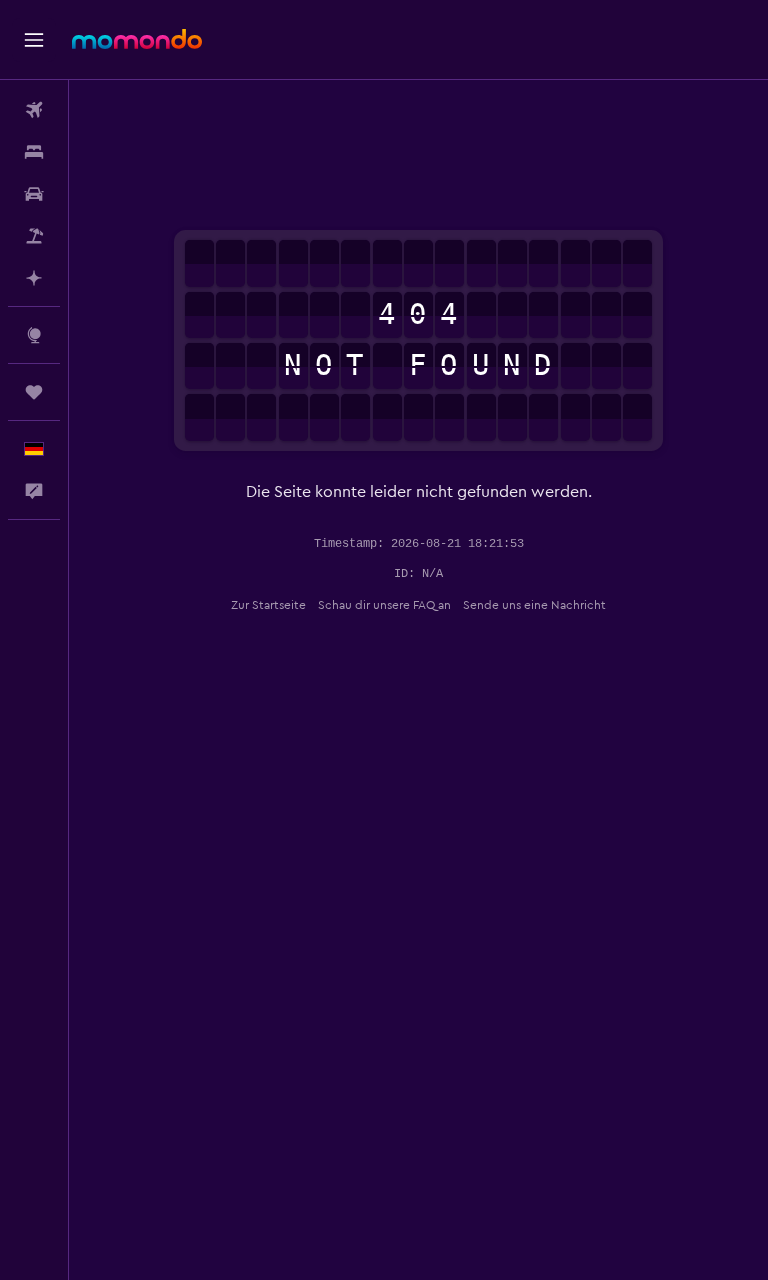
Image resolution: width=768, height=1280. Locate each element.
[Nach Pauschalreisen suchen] (34, 236)
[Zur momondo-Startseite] (137, 39)
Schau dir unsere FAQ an (384, 605)
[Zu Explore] (34, 335)
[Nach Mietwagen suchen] (34, 194)
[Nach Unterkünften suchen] (34, 152)
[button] (34, 40)
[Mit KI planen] (34, 278)
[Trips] (34, 392)
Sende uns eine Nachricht (534, 605)
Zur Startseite (268, 605)
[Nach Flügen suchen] (34, 110)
================================
Write down how many lines of the data above contain the string "suchen", and include nothing besides that number.

4